RAMADAN telah tiba. Bulan suci itu tiba tepat di saat dunia tengah berjuang menghadapi covid-19. Puasa kali ini, tentunya, akan berjalan sangat berbeda.

Selama ini Ramadan selalu identik sebagai masa kebersamaan secara fisik dan spiritual. Keduanya ialah akar dari Bulan Suci dan terbentuk menjadi nostalgia karena tradisi dan ritual. Kali ini kebersamaan fisik sepatutnya tidak dilakukan.

Pemerintah telah mengambil kebijakan kerja dari rumah, belajar dari rumah, dan ibadah di rumah. Masyarakat diimbau beraktivitas di rumah dan menjaga jarak, physical distancing. Imbauan ini membuat aktivitas menjadi terbatas, sangat terbatas, termasuk serangkaian kegiatan yang biasa dilakukan selama Ramadan.

Salat tarawih di masjid ditiadakan, buka puasa bersama tidak dianjurkan, tadarus juga sebaiknya digelar di rumah, hingga iktikaf di masjid pada 10 malam terakhir bulan Ramadan tidak dilakukan.

Pembatasan aktivitas, termasuk selama Ramadan, ialah upaya yang dilakukan pemerintah untuk menghindarkan umat muslim Indonesia dari kemudaratan yang lebih besar. Ketika berkumpul di masjid justru potensial menyebabkan malapetaka, wajib hukumnya bagi umat muslim untuk menghindarinya.

Tidak hanya di Indonesia, suasana di dua Kota Suci Mekah dan Madinah juga dipastikan berbeda jika dibandingkan dengan tahun sebelumnya. Tahun ini tidak ada jemaah yang datang dari berbagai negara. Dua masjid suci umat Islam pun ditutup bagi publik untuk bertarawih demi memutus rantai penyebaran covid-19.

Wajib hukumnya bagi umat Islam untuk berikhtiar melawan virus korona. Marilah menjadikan rumah sebagai pusat kegiatan keagamaan selama Ramadan. Di bulan Ramadan ini jadikan rumah sebagai surga, baiti jannati.

Tentu sangat disayangkan masih adanya sejumlah pihak yang memaksakan pelaksanaan salat tarawih di sejumlah daerah. Masjid-masjid besar di sejumlah daerah tetap berupaya melaksanakan ritual Ramadan yang potensial mengumpulkan banyak orang.

Jangan hanya karena kepentingan individu untuk mencari pahala yang lebih besar dengan salat tarawih masjid, justru malah membuat malapetaka besar bagi umat itu sendiri. Sebuah bentuk keegoisan yang sebenarnya tidak memiliki tempat di hadapan Allah.

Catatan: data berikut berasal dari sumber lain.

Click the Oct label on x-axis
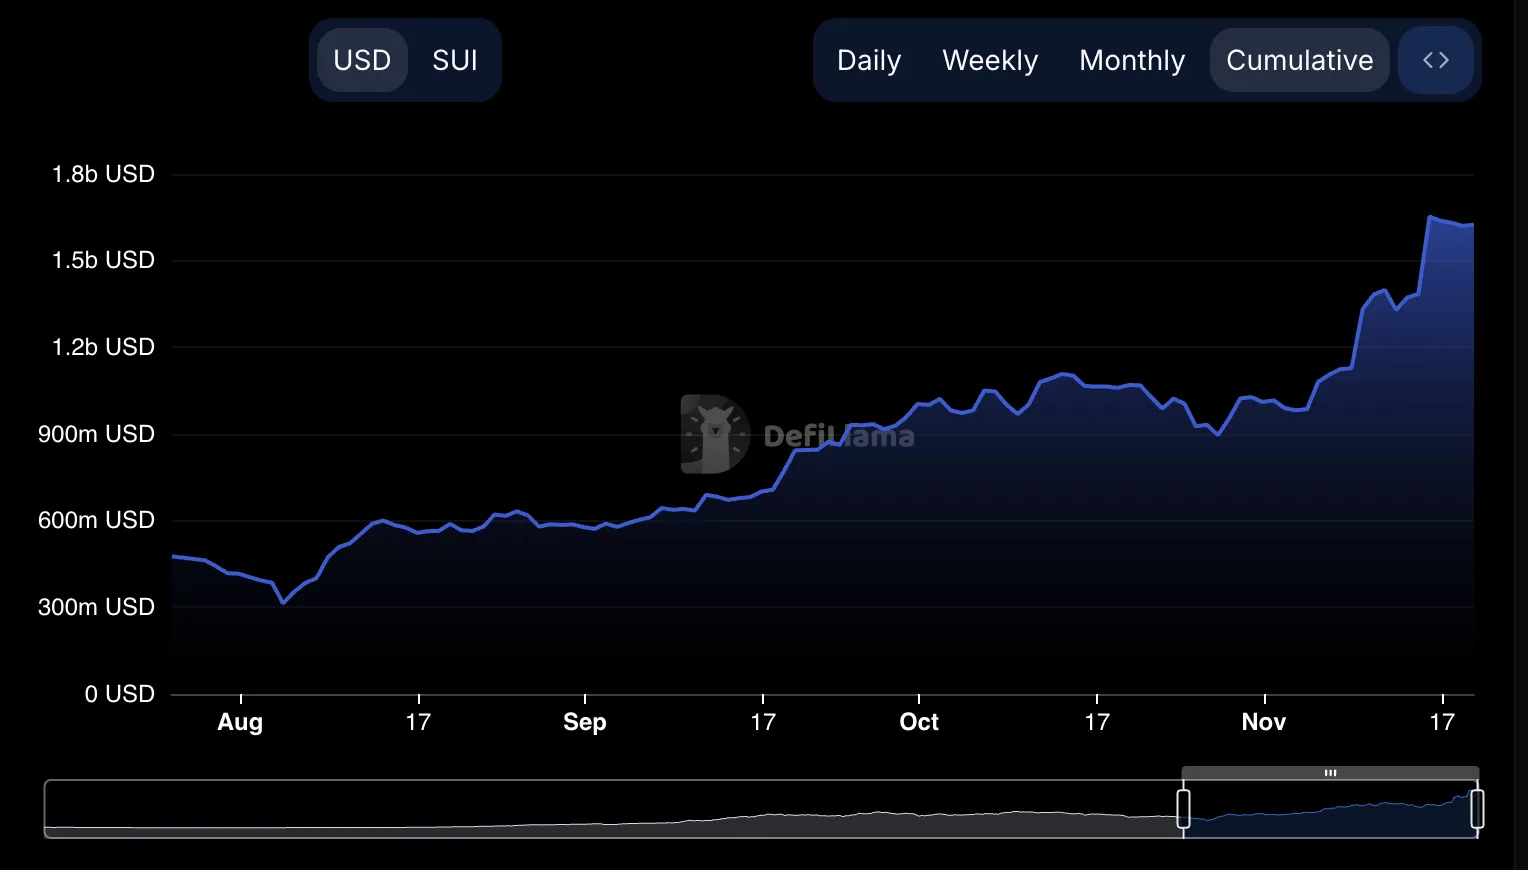The image size is (1528, 870). pyautogui.click(x=919, y=722)
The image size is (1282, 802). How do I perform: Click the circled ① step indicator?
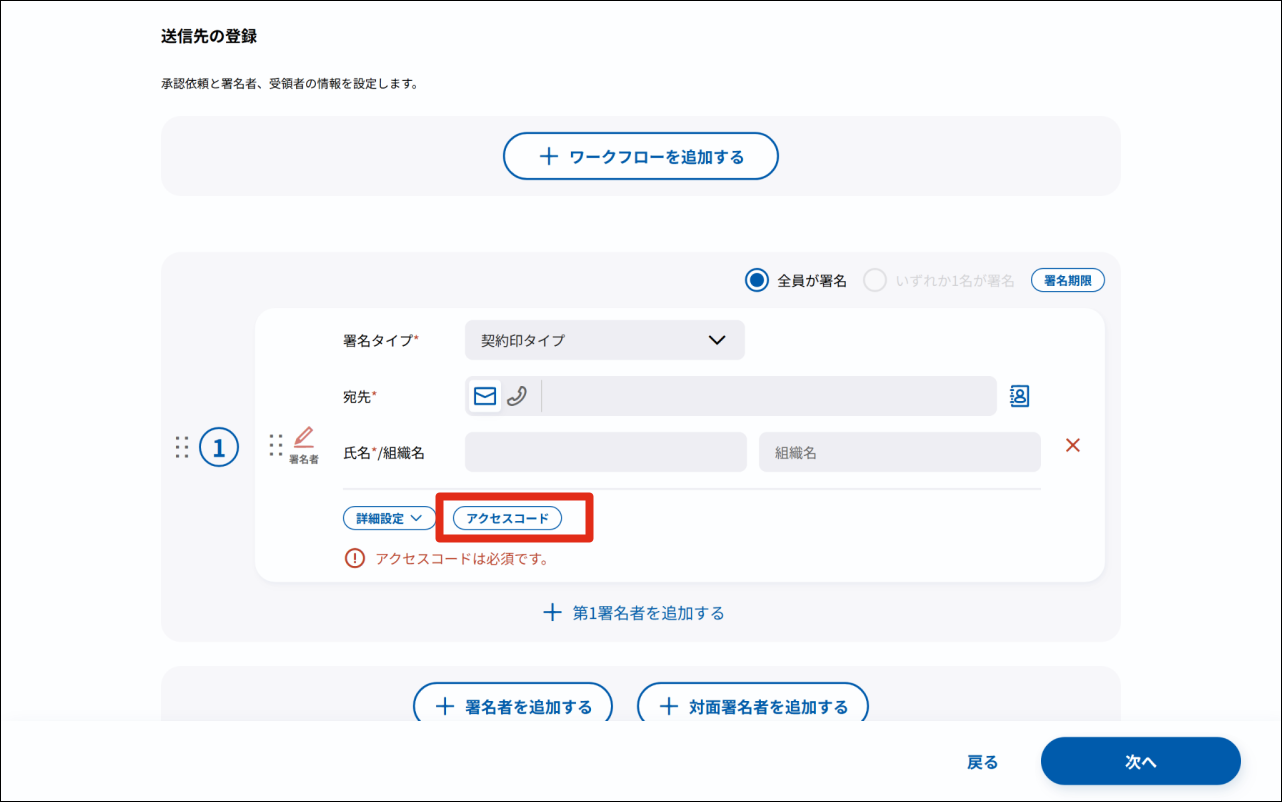pos(218,447)
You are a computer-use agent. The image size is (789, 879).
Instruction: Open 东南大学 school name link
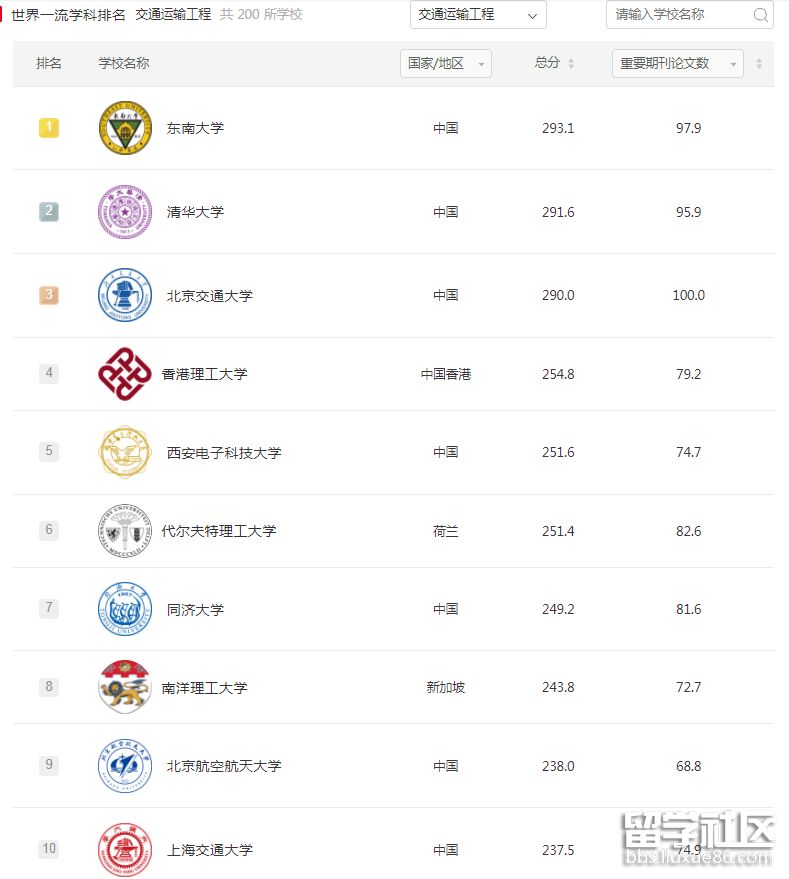click(195, 128)
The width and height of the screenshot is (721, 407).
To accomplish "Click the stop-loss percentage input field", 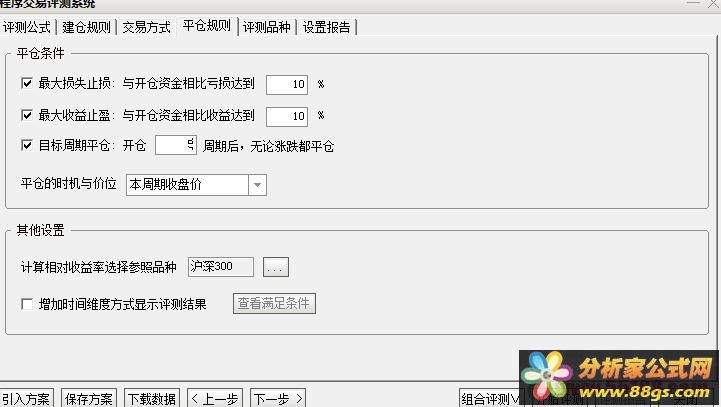I will (x=287, y=85).
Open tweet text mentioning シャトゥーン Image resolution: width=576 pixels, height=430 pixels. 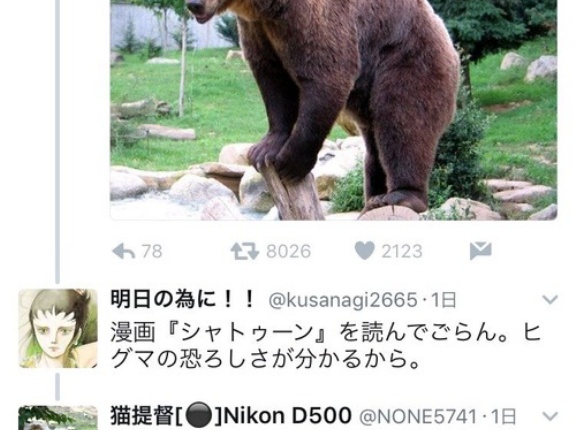pos(325,346)
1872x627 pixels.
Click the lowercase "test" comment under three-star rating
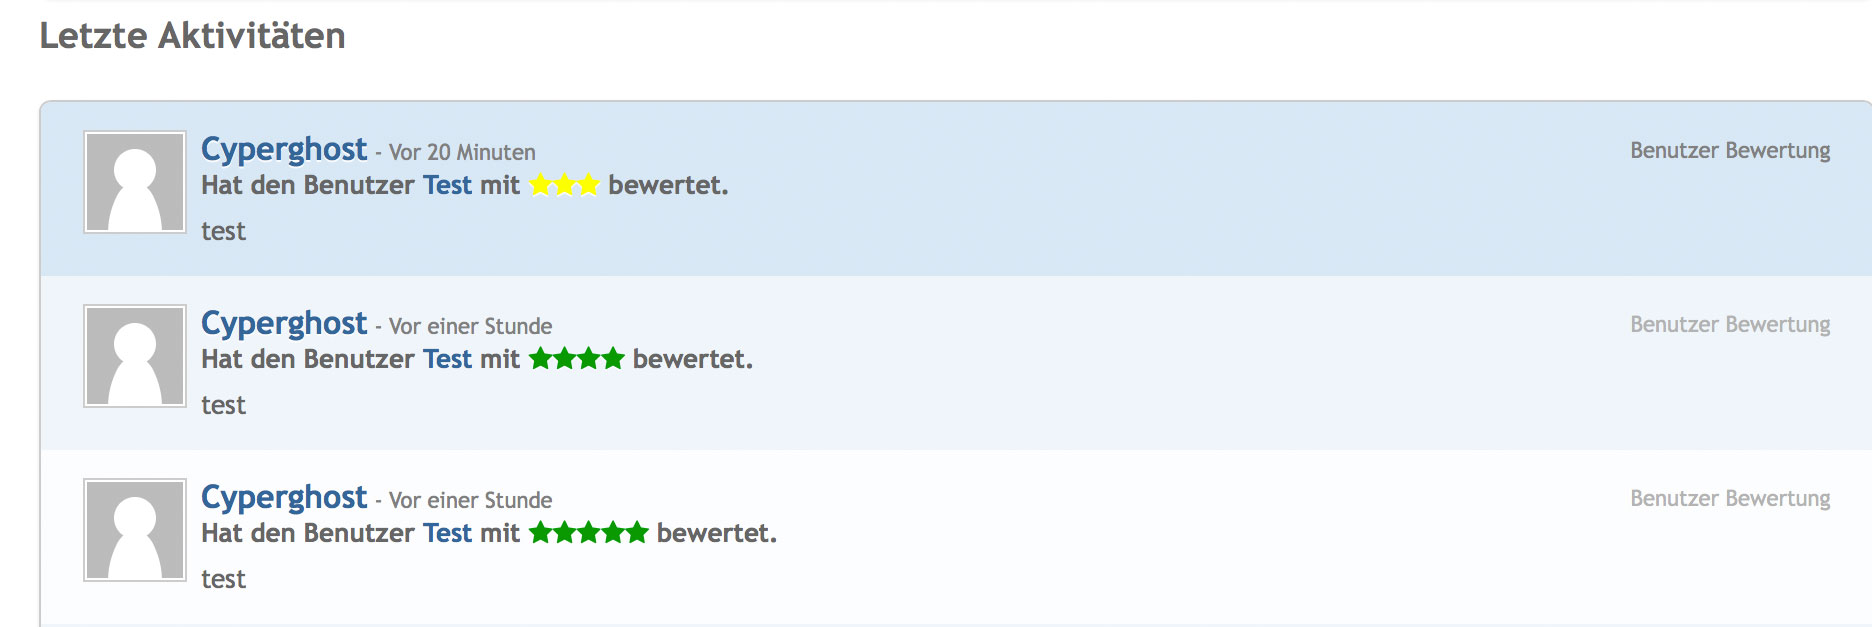click(223, 232)
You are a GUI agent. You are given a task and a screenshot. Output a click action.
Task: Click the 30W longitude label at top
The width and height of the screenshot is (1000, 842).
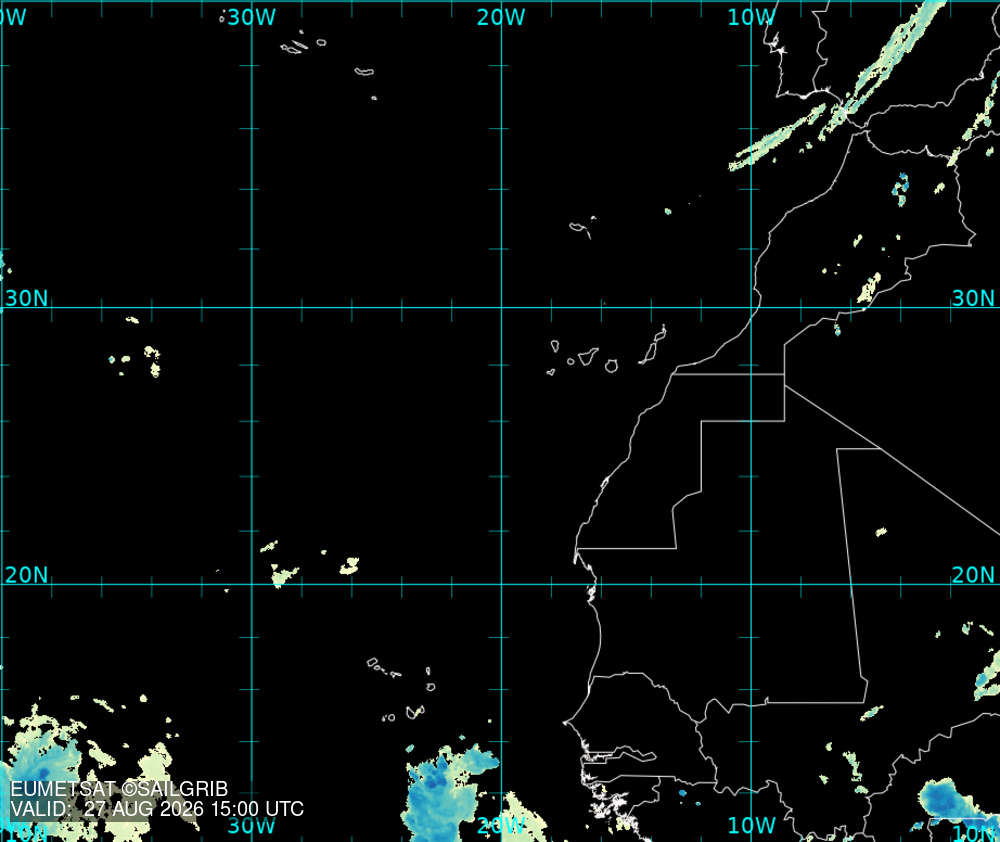(252, 17)
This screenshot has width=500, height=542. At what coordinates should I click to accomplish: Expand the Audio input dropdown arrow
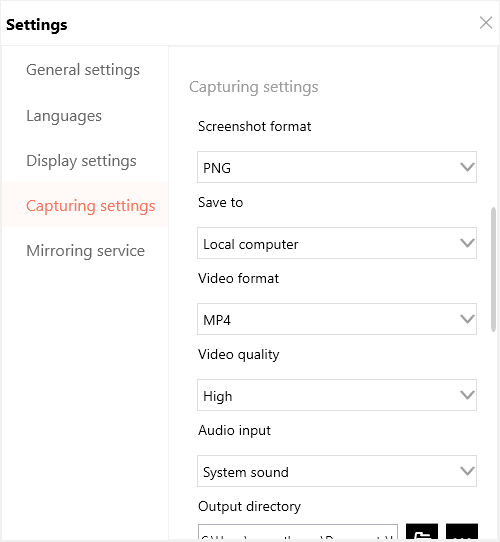pos(467,471)
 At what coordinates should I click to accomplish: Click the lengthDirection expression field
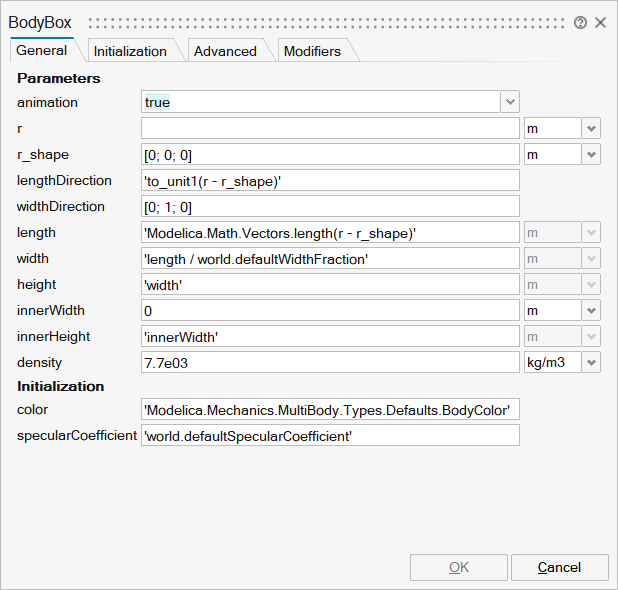(x=330, y=180)
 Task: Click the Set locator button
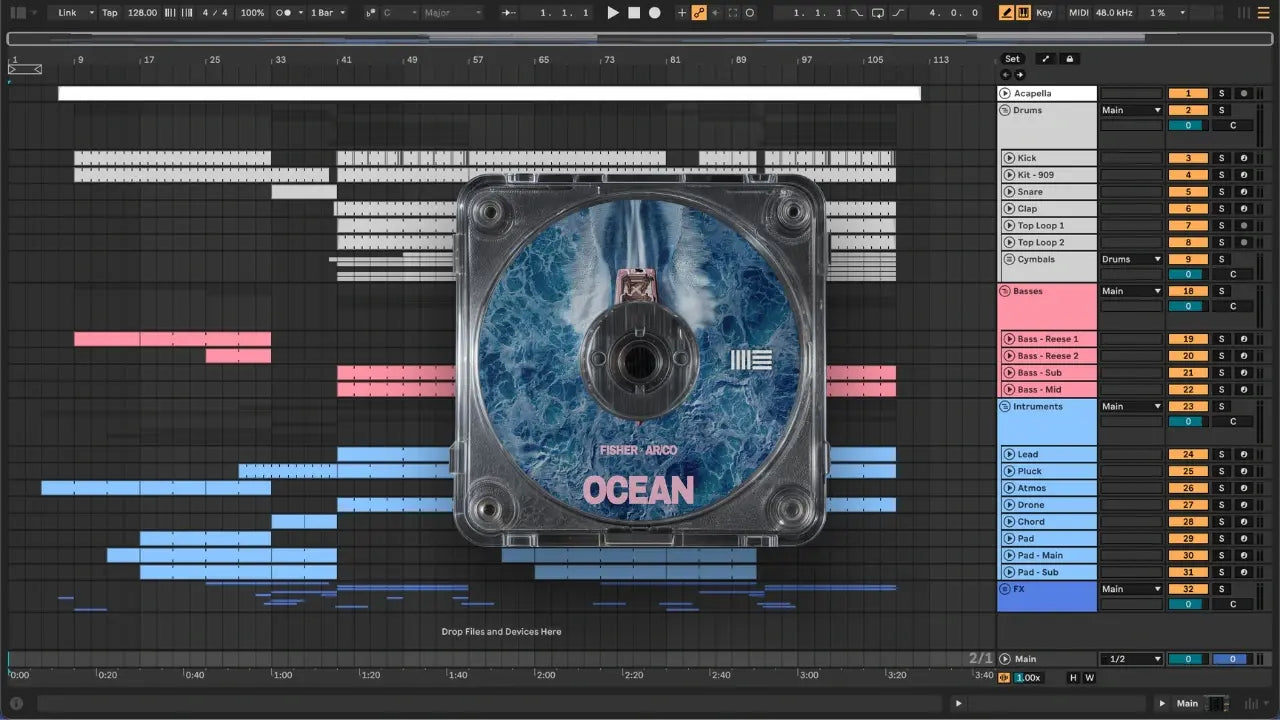click(1013, 59)
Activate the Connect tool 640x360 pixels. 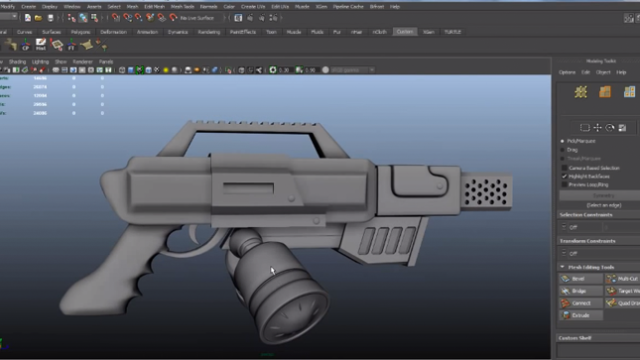tap(580, 303)
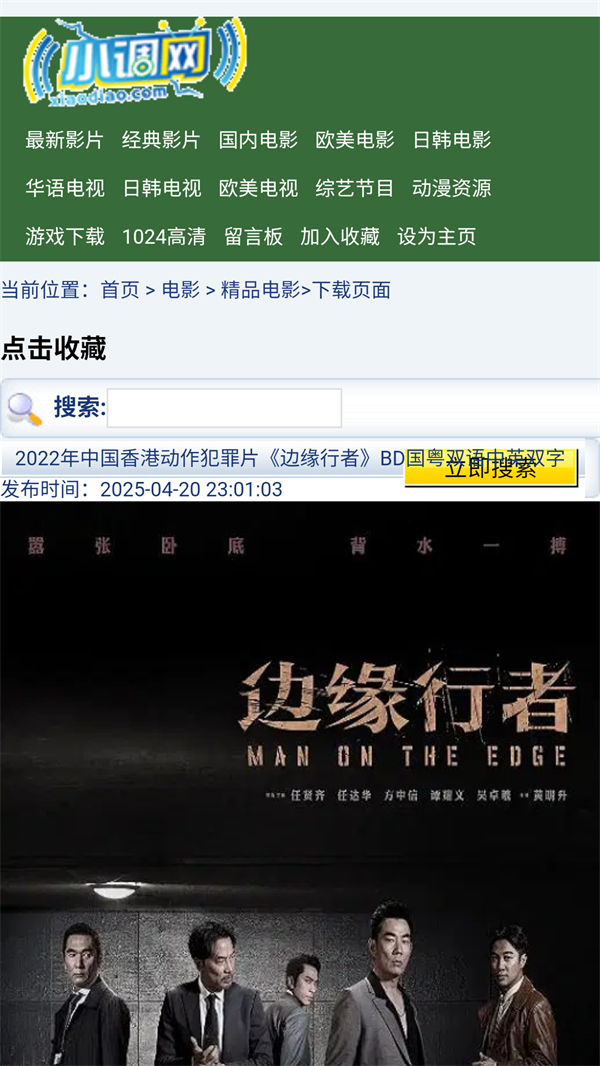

Untuk itulah, tugas bagi organisasi keagamaan yang punya jaringan hingga ke kampung-kampung, beserta para ulamanya, ustaznya dan kiai, saatnya membimbing umat untuk bersama-sama melawan pandemik ini. Mengajak umat untuk menyelamatkan nyawa harus didahulukan jika dibandingkan dengan keinginan untuk melakukan salat berjemaah dan ritual keagamaan yang sifatnya berkumpul.

Pemegang otoritas pemerintahan juga sebaiknya tegas dalam merespons upaya-upaya untuk mengumpulkan massa. Tidak hanya dalam konteks ritual peribadatan, pemerintah daerah juga sebaiknya melarang tradisi bazar Ramadan digelar di daerahnya.

Sebagai bangsa dengan penduduk muslim terbesar di dunia, Indonesia sepatutnya menjadi teladan, bagaimana menjalani Ramadan di tengah pandemi.

Tanpa kemeriahan, Ramadan kali ini tidak akan kehilangan nilai spiritualitasnya. Justru sebaliknya, itu akan memberi lebih banyak waktu untuk refleksi dan kesempatan lebih dekat dengan Allah.

Ramadan merupakan bulan penuh kemuliaan dan keagungan, yang setiap waktunya hadir kebaikan. Marilah menjaganya agar jangan sampai Ramadan kali ini dikenang menghadirkan malapetaka.